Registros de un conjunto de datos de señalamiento
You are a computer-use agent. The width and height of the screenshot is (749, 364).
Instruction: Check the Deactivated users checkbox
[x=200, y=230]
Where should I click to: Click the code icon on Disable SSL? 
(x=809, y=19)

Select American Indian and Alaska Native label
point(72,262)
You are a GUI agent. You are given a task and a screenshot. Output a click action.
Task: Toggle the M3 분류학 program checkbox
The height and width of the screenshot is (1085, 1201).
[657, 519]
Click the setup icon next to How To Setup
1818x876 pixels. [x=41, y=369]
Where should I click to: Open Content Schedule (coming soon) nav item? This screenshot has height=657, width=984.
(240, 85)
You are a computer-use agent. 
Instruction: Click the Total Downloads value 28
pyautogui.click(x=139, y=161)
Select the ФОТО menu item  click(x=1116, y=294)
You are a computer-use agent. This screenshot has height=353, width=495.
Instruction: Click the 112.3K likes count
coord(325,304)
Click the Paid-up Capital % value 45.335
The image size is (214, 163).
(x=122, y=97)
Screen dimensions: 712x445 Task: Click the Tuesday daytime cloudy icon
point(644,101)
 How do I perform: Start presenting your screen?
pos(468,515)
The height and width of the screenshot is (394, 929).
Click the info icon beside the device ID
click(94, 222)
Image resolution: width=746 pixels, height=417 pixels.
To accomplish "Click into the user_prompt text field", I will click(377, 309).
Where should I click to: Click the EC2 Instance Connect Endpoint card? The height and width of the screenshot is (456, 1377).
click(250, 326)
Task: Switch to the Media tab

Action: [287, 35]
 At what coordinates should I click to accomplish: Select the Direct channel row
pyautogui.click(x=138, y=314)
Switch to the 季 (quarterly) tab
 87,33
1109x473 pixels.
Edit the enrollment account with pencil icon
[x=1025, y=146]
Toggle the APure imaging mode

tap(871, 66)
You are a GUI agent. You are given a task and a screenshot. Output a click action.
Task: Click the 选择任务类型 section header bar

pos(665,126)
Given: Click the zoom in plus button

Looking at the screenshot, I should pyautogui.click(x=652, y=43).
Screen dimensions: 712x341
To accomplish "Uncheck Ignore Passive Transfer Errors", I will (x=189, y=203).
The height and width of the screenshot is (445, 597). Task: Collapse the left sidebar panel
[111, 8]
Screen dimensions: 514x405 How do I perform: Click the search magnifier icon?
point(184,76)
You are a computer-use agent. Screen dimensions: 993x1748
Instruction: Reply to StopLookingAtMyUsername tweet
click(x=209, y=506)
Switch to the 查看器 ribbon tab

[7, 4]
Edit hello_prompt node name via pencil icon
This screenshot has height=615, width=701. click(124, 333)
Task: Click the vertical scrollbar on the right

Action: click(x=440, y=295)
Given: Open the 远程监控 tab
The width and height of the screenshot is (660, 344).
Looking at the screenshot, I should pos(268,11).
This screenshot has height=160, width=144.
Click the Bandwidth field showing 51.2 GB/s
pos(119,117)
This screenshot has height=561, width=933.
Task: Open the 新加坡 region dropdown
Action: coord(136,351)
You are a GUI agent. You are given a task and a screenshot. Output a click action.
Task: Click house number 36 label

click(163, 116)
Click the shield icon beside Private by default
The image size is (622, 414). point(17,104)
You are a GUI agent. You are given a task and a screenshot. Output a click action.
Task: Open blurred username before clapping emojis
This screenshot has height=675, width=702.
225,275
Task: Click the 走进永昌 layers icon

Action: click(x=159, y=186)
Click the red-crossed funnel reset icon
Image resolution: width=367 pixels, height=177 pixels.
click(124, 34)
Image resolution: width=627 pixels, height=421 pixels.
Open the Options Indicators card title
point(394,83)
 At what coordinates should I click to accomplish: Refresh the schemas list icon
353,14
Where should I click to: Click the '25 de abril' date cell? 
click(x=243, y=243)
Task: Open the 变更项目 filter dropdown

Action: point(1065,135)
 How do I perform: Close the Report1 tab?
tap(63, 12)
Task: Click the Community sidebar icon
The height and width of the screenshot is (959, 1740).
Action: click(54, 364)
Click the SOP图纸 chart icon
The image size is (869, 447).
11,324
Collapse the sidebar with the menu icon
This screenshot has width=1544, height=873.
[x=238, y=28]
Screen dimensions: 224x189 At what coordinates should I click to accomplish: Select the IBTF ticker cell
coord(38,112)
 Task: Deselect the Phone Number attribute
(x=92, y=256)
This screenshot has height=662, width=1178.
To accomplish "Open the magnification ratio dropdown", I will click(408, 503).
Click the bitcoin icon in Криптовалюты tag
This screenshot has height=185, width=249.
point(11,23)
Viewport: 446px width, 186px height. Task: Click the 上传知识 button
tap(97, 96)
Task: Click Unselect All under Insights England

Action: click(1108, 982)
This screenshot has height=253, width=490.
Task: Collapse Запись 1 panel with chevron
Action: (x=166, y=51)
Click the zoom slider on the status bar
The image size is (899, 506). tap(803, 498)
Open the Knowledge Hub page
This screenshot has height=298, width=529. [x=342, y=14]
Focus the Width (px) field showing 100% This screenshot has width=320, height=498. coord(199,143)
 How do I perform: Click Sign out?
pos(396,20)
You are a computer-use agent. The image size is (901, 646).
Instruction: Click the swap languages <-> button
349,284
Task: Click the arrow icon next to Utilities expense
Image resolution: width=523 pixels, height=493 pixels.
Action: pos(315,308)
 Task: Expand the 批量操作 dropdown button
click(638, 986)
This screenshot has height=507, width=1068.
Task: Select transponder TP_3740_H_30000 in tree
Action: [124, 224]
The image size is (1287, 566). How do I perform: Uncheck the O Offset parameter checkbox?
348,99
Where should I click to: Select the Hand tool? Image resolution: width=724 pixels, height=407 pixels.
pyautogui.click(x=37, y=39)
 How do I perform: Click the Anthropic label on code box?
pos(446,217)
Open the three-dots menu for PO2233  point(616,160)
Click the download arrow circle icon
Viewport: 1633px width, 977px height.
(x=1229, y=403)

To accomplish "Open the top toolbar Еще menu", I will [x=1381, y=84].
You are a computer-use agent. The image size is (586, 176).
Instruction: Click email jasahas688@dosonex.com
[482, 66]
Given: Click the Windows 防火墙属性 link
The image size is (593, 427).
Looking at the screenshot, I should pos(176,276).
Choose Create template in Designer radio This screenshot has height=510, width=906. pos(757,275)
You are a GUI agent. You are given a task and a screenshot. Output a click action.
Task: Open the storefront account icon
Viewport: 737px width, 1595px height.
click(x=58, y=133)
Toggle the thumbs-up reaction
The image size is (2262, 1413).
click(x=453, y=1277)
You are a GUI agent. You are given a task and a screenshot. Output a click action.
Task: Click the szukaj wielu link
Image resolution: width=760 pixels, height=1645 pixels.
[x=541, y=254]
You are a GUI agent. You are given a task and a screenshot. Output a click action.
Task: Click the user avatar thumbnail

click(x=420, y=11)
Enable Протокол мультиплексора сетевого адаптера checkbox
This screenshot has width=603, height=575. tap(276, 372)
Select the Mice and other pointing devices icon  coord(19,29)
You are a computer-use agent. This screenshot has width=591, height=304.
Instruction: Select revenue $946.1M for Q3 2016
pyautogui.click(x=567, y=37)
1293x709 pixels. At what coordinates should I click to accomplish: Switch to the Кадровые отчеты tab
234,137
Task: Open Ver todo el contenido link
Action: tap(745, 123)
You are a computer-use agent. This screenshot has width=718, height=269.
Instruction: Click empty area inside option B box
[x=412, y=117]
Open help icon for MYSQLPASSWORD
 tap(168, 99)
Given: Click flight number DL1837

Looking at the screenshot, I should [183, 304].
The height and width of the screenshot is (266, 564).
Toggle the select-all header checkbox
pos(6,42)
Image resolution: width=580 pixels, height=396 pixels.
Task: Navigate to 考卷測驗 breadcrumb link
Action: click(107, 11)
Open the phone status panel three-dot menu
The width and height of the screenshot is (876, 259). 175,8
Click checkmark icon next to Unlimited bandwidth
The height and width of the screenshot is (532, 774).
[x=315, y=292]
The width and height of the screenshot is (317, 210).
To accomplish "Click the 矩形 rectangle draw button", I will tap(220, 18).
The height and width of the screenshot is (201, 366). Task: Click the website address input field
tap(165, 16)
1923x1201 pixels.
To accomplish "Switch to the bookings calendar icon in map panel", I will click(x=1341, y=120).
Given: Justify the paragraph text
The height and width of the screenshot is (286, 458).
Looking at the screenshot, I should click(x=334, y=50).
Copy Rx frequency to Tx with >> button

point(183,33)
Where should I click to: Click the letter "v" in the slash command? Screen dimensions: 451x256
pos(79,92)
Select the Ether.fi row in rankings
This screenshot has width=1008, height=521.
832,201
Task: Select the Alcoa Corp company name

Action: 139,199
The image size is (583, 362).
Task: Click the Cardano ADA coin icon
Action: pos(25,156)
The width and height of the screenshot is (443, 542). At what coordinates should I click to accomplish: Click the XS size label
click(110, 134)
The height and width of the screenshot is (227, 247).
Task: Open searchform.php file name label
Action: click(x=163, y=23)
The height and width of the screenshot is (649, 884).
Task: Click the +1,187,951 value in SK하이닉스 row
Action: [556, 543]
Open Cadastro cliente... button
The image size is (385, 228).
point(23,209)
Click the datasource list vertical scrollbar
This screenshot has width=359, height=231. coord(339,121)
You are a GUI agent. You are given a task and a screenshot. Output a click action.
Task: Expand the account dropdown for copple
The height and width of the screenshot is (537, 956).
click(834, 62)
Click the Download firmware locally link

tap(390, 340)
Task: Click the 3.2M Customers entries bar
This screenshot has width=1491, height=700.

# Enunciado
Sustituye "XS" por "XL" en el tramo que va de la línea que contiene "The width and height of the screenshot is (443, 542)." a la que contiene "Action: [556, 543]", ambas incluidas, y reproduce esas líneas sin ningún otro cambio.

# Solución
The width and height of the screenshot is (443, 542). At what coordinates should I click to accomplish: Click the XL size label
click(110, 134)
The height and width of the screenshot is (227, 247).
Task: Open searchform.php file name label
Action: click(x=163, y=23)
The height and width of the screenshot is (649, 884).
Task: Click the +1,187,951 value in SK하이닉스 row
Action: [556, 543]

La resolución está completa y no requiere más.